Otros, más pensadores, no siguen el camino de la «evasión», sino que afrontan el problema filosóficamente y llegan a doctrinas que son la sistematización del pesimismo.
Para ambos grupos el fondo, confesado o no, es que la vida es triste, un gran dolor, y termina con un gran fracaso: la muerte. Y sin embargo, la vida no es triste sino alegre, el mundo no es un desierto, sino un jardín; nacemos, no para sufrir (como hace el masoquista), sino para gozar (en el correcto sentido todo lo que es lícito); el fin de esta vida no es morir sino vivir. ¿Cuál es la filosofía que nos enseña esta doctrina? ¡¡El Cristianismo!!
Hay dos maneras de considerarse en la vida: Producto de la materia, evolución de la materia, hijo del mono, nieto del árbol, biznieto de la piedra, o bien Hijo de Dios. Es decir, producto de la generación espontánea, de lo inorgánico, o bien término del Amor de un Dios todo poder y toda bondad.

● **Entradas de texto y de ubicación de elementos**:
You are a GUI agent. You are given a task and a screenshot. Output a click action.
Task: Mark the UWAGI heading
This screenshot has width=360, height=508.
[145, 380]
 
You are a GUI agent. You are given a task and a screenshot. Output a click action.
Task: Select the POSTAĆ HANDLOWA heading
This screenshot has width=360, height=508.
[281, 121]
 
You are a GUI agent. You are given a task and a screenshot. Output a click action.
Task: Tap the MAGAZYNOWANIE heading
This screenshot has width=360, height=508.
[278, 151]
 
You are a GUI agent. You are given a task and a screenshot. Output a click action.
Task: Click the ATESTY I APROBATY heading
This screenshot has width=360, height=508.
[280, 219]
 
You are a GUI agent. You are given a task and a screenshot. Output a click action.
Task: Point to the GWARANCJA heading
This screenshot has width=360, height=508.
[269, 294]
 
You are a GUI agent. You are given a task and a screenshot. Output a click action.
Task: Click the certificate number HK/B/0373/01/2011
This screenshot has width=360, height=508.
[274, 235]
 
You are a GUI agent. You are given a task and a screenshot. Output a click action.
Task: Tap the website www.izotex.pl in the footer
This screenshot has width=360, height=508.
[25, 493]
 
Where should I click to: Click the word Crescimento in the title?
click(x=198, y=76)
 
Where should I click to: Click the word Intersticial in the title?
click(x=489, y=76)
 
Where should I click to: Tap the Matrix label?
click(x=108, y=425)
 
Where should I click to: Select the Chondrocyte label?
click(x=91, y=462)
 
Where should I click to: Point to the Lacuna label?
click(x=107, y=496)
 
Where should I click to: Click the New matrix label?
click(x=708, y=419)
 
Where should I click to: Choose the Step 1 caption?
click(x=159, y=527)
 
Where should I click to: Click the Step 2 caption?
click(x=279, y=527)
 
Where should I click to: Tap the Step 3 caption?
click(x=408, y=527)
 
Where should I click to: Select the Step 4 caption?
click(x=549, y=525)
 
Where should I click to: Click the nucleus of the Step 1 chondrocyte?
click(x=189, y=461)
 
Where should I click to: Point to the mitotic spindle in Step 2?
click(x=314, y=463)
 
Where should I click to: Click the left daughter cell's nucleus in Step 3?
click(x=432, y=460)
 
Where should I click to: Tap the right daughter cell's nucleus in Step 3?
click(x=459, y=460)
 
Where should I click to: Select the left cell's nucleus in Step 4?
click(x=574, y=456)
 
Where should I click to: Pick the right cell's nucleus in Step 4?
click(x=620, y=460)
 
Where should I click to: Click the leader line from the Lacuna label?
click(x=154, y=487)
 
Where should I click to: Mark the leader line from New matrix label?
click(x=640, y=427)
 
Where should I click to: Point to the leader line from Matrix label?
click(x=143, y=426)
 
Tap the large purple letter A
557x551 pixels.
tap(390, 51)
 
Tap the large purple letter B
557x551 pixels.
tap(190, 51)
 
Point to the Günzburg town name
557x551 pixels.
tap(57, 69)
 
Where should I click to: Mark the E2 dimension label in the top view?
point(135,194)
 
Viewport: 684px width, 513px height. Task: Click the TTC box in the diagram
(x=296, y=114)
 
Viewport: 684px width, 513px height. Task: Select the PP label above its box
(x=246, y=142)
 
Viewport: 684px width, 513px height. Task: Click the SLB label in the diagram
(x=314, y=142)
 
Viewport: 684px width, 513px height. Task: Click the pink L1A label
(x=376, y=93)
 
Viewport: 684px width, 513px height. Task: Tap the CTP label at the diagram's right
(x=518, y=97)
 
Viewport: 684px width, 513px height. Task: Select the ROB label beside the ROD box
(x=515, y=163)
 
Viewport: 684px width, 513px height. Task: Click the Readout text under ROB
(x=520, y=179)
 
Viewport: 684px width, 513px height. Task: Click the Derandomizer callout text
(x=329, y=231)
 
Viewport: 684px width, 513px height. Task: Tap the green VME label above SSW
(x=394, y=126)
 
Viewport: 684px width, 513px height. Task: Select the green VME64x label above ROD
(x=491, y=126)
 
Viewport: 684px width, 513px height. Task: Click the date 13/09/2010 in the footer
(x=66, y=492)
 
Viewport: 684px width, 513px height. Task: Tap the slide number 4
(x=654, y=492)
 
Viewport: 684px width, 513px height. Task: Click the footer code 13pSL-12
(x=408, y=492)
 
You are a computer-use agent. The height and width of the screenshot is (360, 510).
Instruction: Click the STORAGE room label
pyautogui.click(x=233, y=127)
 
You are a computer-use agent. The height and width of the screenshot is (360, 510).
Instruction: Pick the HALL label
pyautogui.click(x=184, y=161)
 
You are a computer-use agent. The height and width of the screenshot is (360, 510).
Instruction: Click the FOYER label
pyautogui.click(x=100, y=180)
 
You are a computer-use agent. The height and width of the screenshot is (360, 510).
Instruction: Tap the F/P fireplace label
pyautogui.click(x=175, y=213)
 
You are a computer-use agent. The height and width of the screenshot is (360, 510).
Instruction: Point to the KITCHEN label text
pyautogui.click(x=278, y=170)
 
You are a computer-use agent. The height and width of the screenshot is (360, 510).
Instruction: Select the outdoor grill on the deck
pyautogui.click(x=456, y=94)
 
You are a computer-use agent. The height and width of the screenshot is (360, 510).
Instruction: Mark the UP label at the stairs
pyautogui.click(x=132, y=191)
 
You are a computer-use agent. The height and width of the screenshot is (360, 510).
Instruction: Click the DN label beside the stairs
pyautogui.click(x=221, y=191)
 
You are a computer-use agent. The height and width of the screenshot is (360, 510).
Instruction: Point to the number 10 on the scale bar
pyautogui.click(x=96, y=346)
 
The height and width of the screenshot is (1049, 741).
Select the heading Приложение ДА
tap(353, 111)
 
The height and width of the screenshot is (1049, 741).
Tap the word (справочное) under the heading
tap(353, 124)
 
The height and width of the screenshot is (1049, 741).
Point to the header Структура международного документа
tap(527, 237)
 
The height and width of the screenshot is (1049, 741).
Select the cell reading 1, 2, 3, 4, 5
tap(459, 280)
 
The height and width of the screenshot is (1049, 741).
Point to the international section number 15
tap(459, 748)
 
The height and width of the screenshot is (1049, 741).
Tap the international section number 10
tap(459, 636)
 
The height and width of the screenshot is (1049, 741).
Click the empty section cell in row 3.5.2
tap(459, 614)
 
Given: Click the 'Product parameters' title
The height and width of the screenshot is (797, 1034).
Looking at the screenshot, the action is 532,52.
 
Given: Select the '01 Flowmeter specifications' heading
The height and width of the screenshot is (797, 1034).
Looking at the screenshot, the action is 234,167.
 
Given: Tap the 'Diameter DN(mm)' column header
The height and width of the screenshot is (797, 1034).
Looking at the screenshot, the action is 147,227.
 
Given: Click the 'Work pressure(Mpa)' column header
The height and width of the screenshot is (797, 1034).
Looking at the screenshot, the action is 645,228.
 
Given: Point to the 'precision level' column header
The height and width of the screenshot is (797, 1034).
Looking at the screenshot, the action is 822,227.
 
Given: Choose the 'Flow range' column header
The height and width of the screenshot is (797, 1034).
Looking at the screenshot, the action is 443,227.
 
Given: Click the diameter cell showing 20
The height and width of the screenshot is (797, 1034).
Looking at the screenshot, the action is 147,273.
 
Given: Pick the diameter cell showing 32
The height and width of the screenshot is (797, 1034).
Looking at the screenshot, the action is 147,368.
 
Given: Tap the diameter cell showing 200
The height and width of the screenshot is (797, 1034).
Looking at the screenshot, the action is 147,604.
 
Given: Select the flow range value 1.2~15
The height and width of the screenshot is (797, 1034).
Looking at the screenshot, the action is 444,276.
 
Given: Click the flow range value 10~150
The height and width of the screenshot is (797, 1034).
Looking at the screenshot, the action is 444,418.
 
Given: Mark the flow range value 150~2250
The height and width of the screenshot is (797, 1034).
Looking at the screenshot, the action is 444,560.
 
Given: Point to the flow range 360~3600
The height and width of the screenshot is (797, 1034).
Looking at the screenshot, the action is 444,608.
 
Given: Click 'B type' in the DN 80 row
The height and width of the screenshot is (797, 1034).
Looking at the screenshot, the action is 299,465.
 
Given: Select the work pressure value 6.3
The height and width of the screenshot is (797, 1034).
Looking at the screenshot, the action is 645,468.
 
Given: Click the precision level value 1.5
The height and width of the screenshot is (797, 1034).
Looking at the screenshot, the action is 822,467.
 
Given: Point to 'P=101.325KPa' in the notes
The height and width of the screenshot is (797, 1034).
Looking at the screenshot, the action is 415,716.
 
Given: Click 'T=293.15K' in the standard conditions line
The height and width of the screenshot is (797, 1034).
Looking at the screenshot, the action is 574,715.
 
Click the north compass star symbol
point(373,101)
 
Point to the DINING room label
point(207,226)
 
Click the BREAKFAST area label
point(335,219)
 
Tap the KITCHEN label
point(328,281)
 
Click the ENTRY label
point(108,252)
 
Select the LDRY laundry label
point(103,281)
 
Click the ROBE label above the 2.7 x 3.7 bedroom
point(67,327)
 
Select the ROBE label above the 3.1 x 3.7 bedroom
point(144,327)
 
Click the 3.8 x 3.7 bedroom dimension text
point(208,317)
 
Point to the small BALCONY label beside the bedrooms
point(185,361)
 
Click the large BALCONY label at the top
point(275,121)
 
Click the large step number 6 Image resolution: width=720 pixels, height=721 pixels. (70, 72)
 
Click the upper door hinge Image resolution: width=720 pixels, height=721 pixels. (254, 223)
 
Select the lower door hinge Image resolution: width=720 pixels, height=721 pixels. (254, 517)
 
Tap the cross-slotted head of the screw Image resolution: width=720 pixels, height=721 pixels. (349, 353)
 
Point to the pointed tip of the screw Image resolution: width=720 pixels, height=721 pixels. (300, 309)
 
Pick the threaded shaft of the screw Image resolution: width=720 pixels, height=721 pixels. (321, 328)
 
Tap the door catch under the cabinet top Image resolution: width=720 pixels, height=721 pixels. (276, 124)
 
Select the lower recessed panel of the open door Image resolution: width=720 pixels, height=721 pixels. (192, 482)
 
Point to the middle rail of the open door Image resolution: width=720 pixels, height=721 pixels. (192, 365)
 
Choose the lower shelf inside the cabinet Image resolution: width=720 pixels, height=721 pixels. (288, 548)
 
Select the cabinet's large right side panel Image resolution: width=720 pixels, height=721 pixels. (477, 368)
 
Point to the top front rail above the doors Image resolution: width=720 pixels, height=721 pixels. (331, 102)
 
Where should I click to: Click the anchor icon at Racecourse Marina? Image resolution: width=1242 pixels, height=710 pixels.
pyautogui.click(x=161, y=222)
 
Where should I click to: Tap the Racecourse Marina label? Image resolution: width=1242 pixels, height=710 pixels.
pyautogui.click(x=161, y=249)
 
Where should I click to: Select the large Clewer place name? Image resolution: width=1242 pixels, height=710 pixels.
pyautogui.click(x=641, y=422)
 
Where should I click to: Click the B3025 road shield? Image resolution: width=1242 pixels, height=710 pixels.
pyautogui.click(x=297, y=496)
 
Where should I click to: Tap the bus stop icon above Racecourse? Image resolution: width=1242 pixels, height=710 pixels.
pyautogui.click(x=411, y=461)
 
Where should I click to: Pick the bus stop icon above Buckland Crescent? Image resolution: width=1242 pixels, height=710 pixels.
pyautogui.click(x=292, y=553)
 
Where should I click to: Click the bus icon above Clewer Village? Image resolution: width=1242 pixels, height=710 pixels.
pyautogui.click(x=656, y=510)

● **OBJETIVO**: Resume el texto fuente en dos oraciones.

● **RESPUESTA COMPLETA**: Frente a quienes sistematizan el pesimismo y sostienen que la vida es triste y termina en el gran fracaso de la muerte, se afirma que la vida es alegre, que nacemos para gozar y que su fin es vivir, doctrina que enseña el Cristianismo. Hay dos maneras de considerarse en la vida: como producto y evolución de la materia, o como Hijo de Dios, término del Amor de un Dios todo poder y toda bondad.